# Boat Blinds



## RailRoadRetrievers (Feb 4, 2004)

Who makes a good pop up boat blind? And how much do they typically run?


----------



## Buck Mann (Apr 16, 2003)

I've had a MudBuddy flip blind on my boat for about 5 or 6 years. It has been very effective and held up extremely well, considering the fact that most of my hunting is in brackish water.

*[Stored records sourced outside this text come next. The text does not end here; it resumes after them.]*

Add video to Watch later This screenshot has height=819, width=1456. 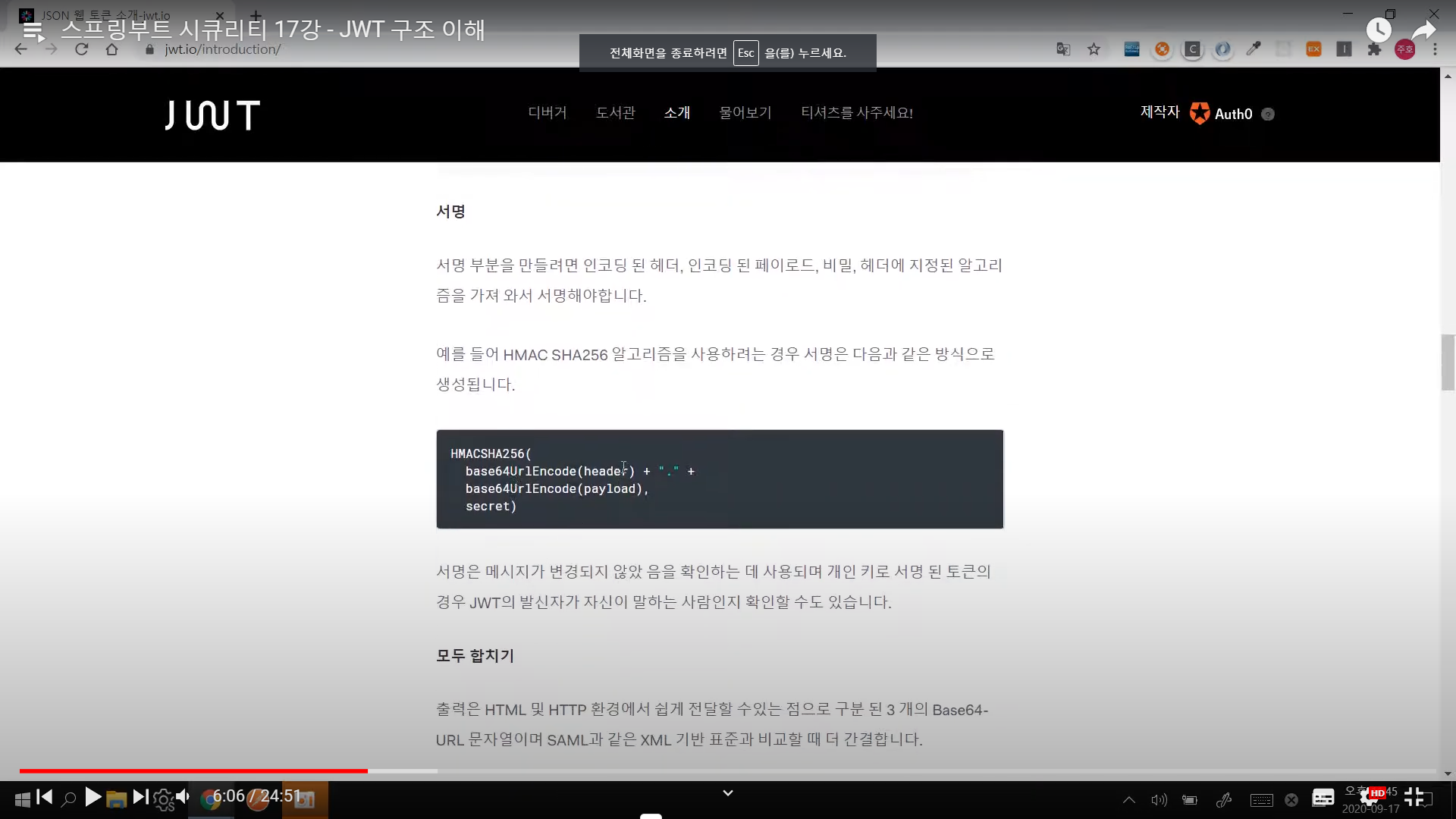tap(1378, 30)
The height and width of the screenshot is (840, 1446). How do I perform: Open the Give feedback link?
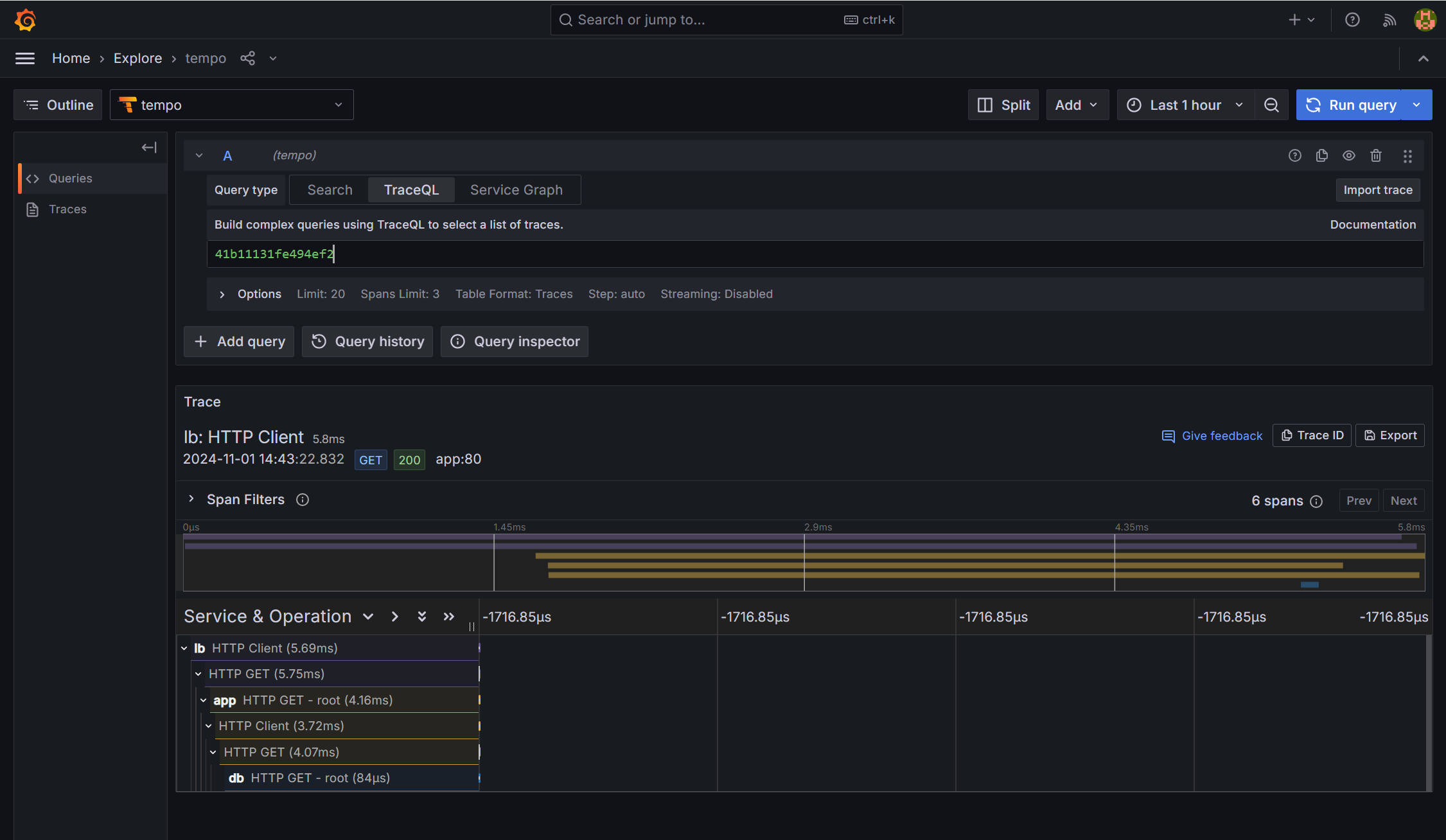click(x=1212, y=436)
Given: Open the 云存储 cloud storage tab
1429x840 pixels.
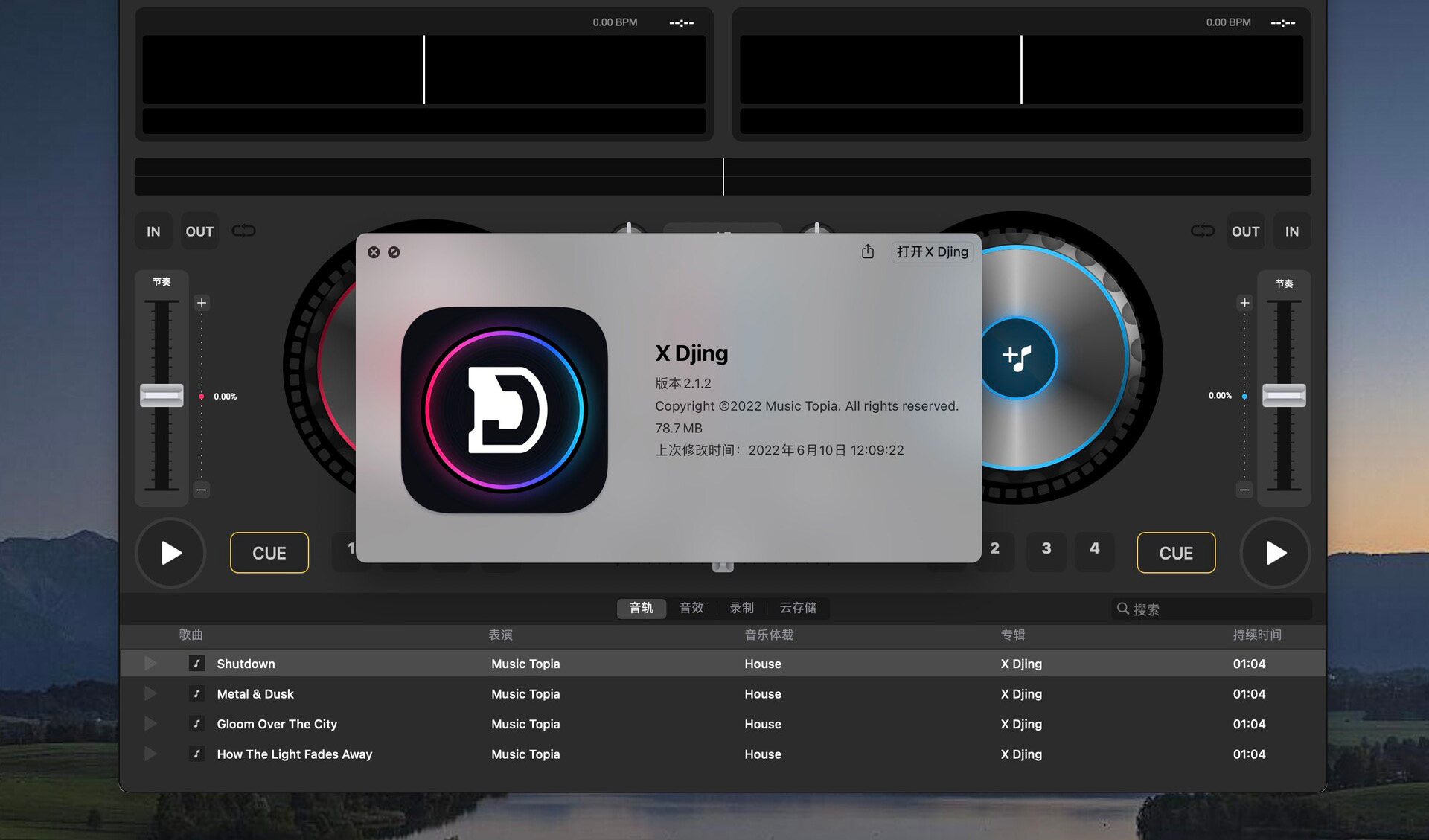Looking at the screenshot, I should (x=800, y=608).
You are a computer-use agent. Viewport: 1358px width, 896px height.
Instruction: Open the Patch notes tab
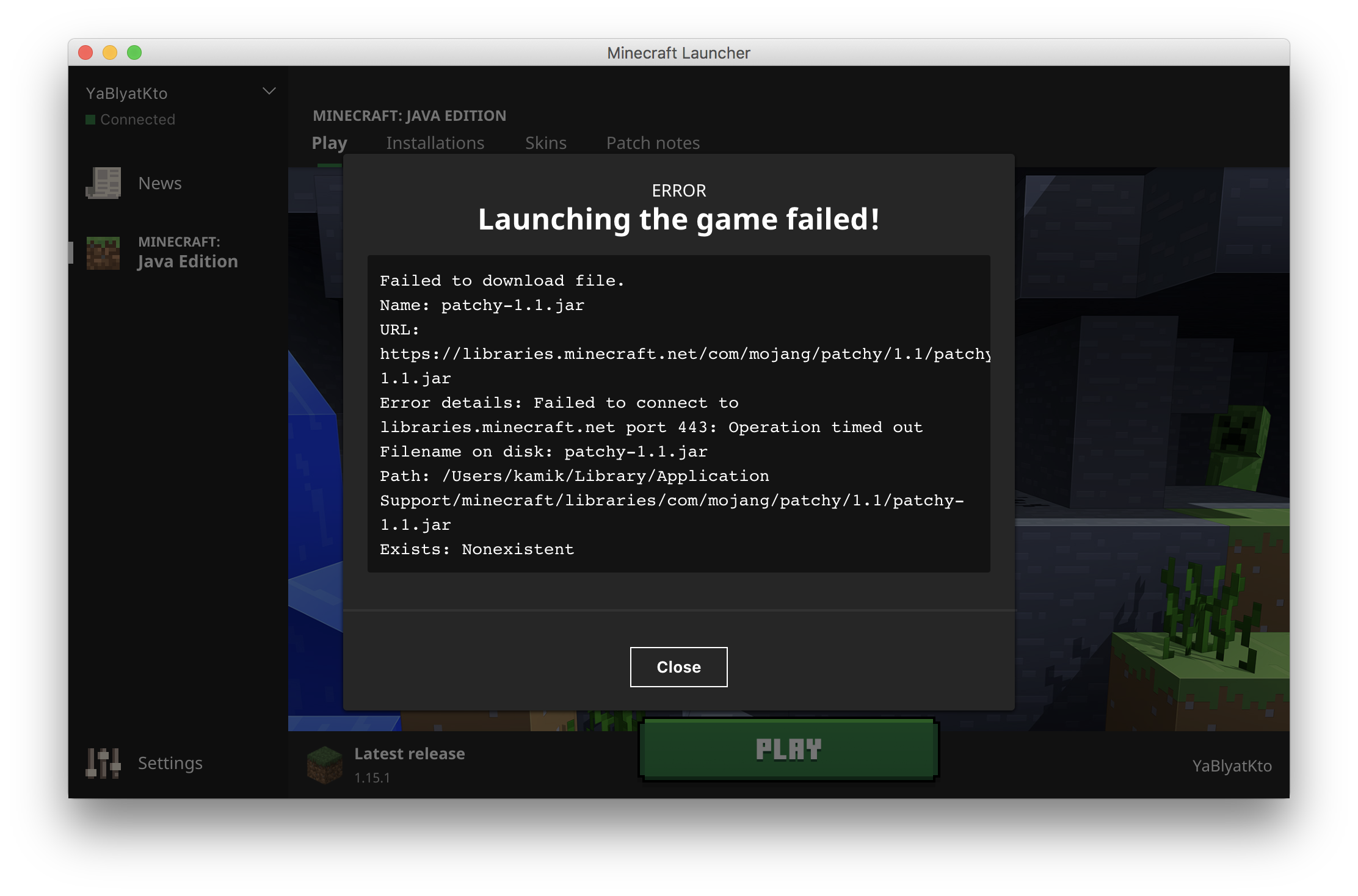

http://www.mudbuddy.com/Quick Flip Deluxe.htm

Buck


----------



## Reddfin (Aug 20, 2004)

I currently have two duck boats and have had the Mud Buddy Fast Grass blinds on the last four. Seems like they go up in price every year and are now so expensive I cant justify the price. Better to get the ones Cabelas sells. Buy just the frame (Northern Flight or something like it) and it is so easy to put on/off and you can buy the grass mats from mud buddy or whoever has them on sale and go from there. Also you will save on shipping because the Mud Buddy blind is so HEAVY. If you prefer the camo blind material it does come complete with the material and the frame as well. The grass hides you better in my neck of the woods.

My 2 cents

Tony


----------



## kjrice (May 19, 2003)

Beware Avery's grass. It is not like the older version. It seems to be loosley knotted and falls apart way too easily...pure junk.


----------



## Ladage (Jul 26, 2006)

I have a beavertail and its just like the Mud Buddy except there is no roof. If Mud Buddy is the one I'm thinking of, but if I could choose I would buy one with a roof. Quality of Beavertail is good and mine has made it through 5 seasons.


----------